(THE DATA begins)

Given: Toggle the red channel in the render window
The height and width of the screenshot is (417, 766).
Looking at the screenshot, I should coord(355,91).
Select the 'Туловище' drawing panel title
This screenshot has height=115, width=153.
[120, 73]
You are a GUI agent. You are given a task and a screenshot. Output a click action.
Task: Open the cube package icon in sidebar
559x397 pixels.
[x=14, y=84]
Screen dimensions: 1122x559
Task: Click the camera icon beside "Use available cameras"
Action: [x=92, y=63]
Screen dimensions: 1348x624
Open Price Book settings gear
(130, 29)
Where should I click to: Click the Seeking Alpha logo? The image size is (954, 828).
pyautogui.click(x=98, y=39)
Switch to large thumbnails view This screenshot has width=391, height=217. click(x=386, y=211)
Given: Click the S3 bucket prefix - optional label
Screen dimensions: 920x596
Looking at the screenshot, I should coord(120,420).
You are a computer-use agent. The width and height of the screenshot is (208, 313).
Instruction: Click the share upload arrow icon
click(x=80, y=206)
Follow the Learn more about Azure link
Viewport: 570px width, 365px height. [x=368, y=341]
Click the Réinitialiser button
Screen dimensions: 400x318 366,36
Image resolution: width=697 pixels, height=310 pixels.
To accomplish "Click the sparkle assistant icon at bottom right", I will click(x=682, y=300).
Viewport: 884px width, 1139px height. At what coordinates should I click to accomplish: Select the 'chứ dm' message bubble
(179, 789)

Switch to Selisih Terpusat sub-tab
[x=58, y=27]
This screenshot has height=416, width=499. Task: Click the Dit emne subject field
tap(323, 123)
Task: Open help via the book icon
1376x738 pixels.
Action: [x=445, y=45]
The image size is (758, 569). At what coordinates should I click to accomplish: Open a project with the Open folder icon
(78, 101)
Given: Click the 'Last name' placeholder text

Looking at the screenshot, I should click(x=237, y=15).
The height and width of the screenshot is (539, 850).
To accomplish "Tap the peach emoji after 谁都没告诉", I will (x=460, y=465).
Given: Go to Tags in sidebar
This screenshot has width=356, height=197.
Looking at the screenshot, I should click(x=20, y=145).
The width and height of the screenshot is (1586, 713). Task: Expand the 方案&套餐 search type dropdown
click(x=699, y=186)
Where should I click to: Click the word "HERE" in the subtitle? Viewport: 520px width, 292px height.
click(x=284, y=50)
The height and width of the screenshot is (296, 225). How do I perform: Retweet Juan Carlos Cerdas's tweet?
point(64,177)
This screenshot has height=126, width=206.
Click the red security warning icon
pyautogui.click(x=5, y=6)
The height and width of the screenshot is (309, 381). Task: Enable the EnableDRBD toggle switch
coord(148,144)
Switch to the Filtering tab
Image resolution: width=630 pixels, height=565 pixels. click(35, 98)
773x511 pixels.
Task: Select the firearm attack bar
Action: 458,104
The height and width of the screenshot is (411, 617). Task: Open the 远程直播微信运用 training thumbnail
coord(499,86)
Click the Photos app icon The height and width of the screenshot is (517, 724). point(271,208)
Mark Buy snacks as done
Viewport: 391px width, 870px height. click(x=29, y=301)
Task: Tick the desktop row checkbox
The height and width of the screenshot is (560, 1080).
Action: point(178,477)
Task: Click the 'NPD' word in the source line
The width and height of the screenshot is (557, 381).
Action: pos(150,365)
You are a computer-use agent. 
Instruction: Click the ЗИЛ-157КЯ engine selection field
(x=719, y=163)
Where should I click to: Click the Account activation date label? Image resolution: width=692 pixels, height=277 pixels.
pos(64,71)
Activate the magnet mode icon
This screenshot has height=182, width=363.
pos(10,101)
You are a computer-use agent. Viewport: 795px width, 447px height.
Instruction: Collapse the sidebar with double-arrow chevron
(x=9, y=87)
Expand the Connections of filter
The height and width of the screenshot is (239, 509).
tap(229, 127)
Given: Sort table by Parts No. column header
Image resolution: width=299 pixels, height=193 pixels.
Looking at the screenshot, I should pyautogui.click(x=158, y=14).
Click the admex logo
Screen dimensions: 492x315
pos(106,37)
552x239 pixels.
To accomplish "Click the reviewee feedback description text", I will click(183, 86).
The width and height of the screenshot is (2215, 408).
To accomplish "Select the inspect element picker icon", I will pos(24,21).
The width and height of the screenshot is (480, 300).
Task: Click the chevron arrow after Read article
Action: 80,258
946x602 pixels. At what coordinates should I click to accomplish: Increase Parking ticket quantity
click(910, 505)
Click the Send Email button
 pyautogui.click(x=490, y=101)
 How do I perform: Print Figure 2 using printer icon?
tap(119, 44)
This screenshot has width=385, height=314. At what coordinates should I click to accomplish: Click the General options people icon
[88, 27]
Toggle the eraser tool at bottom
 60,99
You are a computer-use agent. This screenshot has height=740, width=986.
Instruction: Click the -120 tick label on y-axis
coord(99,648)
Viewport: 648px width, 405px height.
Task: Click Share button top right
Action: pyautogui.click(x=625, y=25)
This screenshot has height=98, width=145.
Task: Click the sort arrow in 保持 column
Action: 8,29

(THE DATA ends)

_WORK INSTRUCTION_
Every record above is to be transcribed exactly as written.

_OUTPUT FOR THIS EXERCISE_
Given: Toggle the red channel in the render window
The height and width of the screenshot is (417, 766).
Looking at the screenshot, I should coord(355,91).
Select the 'Туловище' drawing panel title
This screenshot has height=115, width=153.
[120, 73]
You are a GUI agent. You are given a task and a screenshot. Output a click action.
Task: Open the cube package icon in sidebar
559x397 pixels.
[x=14, y=84]
Screen dimensions: 1122x559
Task: Click the camera icon beside "Use available cameras"
Action: [x=92, y=63]
Screen dimensions: 1348x624
Open Price Book settings gear
(130, 29)
Where should I click to: Click the Seeking Alpha logo? The image size is (954, 828).
pyautogui.click(x=98, y=39)
Switch to large thumbnails view This screenshot has width=391, height=217. click(x=386, y=211)
Given: Click the S3 bucket prefix - optional label
Screen dimensions: 920x596
Looking at the screenshot, I should coord(120,420).
You are a computer-use agent. The width and height of the screenshot is (208, 313).
Instruction: Click the share upload arrow icon
click(x=80, y=206)
Follow the Learn more about Azure link
Viewport: 570px width, 365px height. [x=368, y=341]
Click the Réinitialiser button
Screen dimensions: 400x318 366,36
Image resolution: width=697 pixels, height=310 pixels.
To accomplish "Click the sparkle assistant icon at bottom right", I will click(x=682, y=300).
Viewport: 884px width, 1139px height. At what coordinates should I click to accomplish: Select the 'chứ dm' message bubble
(179, 789)

Switch to Selisih Terpusat sub-tab
[x=58, y=27]
This screenshot has height=416, width=499. Task: Click the Dit emne subject field
tap(323, 123)
Task: Open help via the book icon
1376x738 pixels.
Action: [x=445, y=45]
The image size is (758, 569). At what coordinates should I click to accomplish: Open a project with the Open folder icon
(78, 101)
Given: Click the 'Last name' placeholder text

Looking at the screenshot, I should click(x=237, y=15).
The height and width of the screenshot is (539, 850).
To accomplish "Tap the peach emoji after 谁都没告诉", I will (x=460, y=465).
Given: Go to Tags in sidebar
This screenshot has width=356, height=197.
Looking at the screenshot, I should click(x=20, y=145).
The width and height of the screenshot is (1586, 713). Task: Expand the 方案&套餐 search type dropdown
click(x=699, y=186)
Where should I click to: Click the word "HERE" in the subtitle? Viewport: 520px width, 292px height.
click(x=284, y=50)
The height and width of the screenshot is (296, 225). How do I perform: Retweet Juan Carlos Cerdas's tweet?
point(64,177)
This screenshot has height=126, width=206.
Click the red security warning icon
pyautogui.click(x=5, y=6)
The height and width of the screenshot is (309, 381). Task: Enable the EnableDRBD toggle switch
coord(148,144)
Switch to the Filtering tab
Image resolution: width=630 pixels, height=565 pixels. click(35, 98)
773x511 pixels.
Task: Select the firearm attack bar
Action: 458,104
The height and width of the screenshot is (411, 617). Task: Open the 远程直播微信运用 training thumbnail
coord(499,86)
Click the Photos app icon The height and width of the screenshot is (517, 724). point(271,208)
Mark Buy snacks as done
Viewport: 391px width, 870px height. click(x=29, y=301)
Task: Tick the desktop row checkbox
The height and width of the screenshot is (560, 1080).
Action: point(178,477)
Task: Click the 'NPD' word in the source line
The width and height of the screenshot is (557, 381).
Action: pos(150,365)
You are a computer-use agent. 
Instruction: Click the ЗИЛ-157КЯ engine selection field
(x=719, y=163)
Where should I click to: Click the Account activation date label? Image resolution: width=692 pixels, height=277 pixels.
pos(64,71)
Activate the magnet mode icon
This screenshot has height=182, width=363.
pos(10,101)
You are a computer-use agent. Viewport: 795px width, 447px height.
Instruction: Collapse the sidebar with double-arrow chevron
(x=9, y=87)
Expand the Connections of filter
The height and width of the screenshot is (239, 509).
tap(229, 127)
Given: Sort table by Parts No. column header
Image resolution: width=299 pixels, height=193 pixels.
Looking at the screenshot, I should pyautogui.click(x=158, y=14).
Click the admex logo
Screen dimensions: 492x315
pos(106,37)
552x239 pixels.
To accomplish "Click the reviewee feedback description text", I will click(183, 86).
The width and height of the screenshot is (2215, 408).
To accomplish "Select the inspect element picker icon", I will pos(24,21).
The width and height of the screenshot is (480, 300).
Task: Click the chevron arrow after Read article
Action: 80,258
946x602 pixels. At what coordinates should I click to accomplish: Increase Parking ticket quantity
click(910, 505)
Click the Send Email button
 pyautogui.click(x=490, y=101)
 How do I perform: Print Figure 2 using printer icon?
tap(119, 44)
This screenshot has width=385, height=314. At what coordinates should I click to accomplish: Click the General options people icon
[88, 27]
Toggle the eraser tool at bottom
 60,99
You are a computer-use agent. This screenshot has height=740, width=986.
Instruction: Click the -120 tick label on y-axis
coord(99,648)
Viewport: 648px width, 405px height.
Task: Click Share button top right
Action: pyautogui.click(x=625, y=25)
This screenshot has height=98, width=145.
Task: Click the sort arrow in 保持 column
Action: 8,29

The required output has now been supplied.